Image Credit: Olivia Neill, YouTube [https://www.youtube.com/watch?v=KbP0t2u_3Q0]

By Maya Bewley

Olivia Neill sits down in front of the camera. It’s around half eight and she’s getting ready for a night out after receiving her A-Level results. The room is dimly lit, scattered with the usual teenage detritus of deodorant cans, alcohol bottles, and fake plants. As she takes out a beauty blender, she sighs––“Let’s not talk about the fact I got a f*cking C in my A-Levels”. The video continues: shots of her foundation are interspersed with musings on her love life, eating habits, and sausage dogs.

But if all of this seems incredibly mundane to you, then it may be surprising to read that the video garnered over a million views. In fact, since the dawn of YouTube’s inception, the Get Ready With Me video is the trend that never seems to go away. With new iterations being churned out everyday, why does our love for this format go beyond admiring a simple makeup routine?

In his 1981 Simulacra and Simulation, Jean Baudrillard explains how in the postmodern period, we have lost the ability to distinguish the artificial from the real. The signs and symbols that make up our society no longer try to imitate reality, but come before it. There is no concept of the ‘real’ or ‘original’––like The Matrix, existence is merely a simulation of reality. 

Baudrillard’s ideas ventriloquise the uncanny experience of social media today. As YouTuber Soeun in Seoul puts it, when you open the Instagram app, you’re entering a simulated reality. From the perfectly polished selfies to the meticulously ordered bookshelf: all are facades of a reality that doesn’t actually exist. 

As much as we buy into our distilled, glamorised, online selves, there’s a part of us that knows a filter will never truly capture the feeling of an early morning run, or compare to that first bite of a delicious meal. Even the ‘photo dump’ – social media’s latest attempt to appear candid – has been critiqued for being more curated than ever. 

So where does Olivia Neill fit in all of this?

The Get Ready With Me format is interesting precisely because it’s so good at concealing the fact it isn’t real. 
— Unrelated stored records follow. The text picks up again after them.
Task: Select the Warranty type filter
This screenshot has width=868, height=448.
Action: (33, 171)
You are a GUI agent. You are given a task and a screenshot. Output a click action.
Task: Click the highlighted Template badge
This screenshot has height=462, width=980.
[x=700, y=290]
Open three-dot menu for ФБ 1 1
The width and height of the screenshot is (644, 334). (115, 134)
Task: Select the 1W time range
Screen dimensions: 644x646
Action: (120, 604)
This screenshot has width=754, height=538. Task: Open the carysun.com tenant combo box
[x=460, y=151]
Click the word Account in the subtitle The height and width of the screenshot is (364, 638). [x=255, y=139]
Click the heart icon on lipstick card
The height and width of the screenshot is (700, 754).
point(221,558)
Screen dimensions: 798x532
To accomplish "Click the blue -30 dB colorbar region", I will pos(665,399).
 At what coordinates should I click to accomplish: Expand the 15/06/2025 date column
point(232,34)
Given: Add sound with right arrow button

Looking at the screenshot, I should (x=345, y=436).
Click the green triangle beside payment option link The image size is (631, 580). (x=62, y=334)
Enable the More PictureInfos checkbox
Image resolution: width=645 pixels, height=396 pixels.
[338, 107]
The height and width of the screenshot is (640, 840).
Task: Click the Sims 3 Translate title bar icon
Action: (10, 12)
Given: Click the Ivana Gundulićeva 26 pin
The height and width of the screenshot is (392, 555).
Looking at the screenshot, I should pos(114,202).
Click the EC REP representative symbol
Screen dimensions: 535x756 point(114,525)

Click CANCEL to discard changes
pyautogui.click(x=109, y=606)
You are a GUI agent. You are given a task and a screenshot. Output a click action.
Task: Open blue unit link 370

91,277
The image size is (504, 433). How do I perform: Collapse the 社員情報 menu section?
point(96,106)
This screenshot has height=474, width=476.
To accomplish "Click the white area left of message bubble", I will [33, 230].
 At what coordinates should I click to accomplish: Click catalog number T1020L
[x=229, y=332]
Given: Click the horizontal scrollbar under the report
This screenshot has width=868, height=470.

Whether we’re being told relationship drama, or the choice of a particular foundation shade, it’s like we’re being let in on a secret. Almost effortlessly, these anecdotes, combined with the cosy bedroom backdrop, simulate the experience of chatting to a friend. The illusion of perfection is supposedly up: we’re given front row seats for the social performance of getting ready. 
Of course, the irony is that it’s more disconnected than ever. How can we truly identify with what is essentially a virtual video of someone talking and applying makeup? It’s this constant blur of the lines between artifice and reality that makes the format so compelling. In the digital soup of hyper-contrived content, we leap at the chance to experience something that finally feels authentic – even if it’s just another bunch of pixels in the digisphere.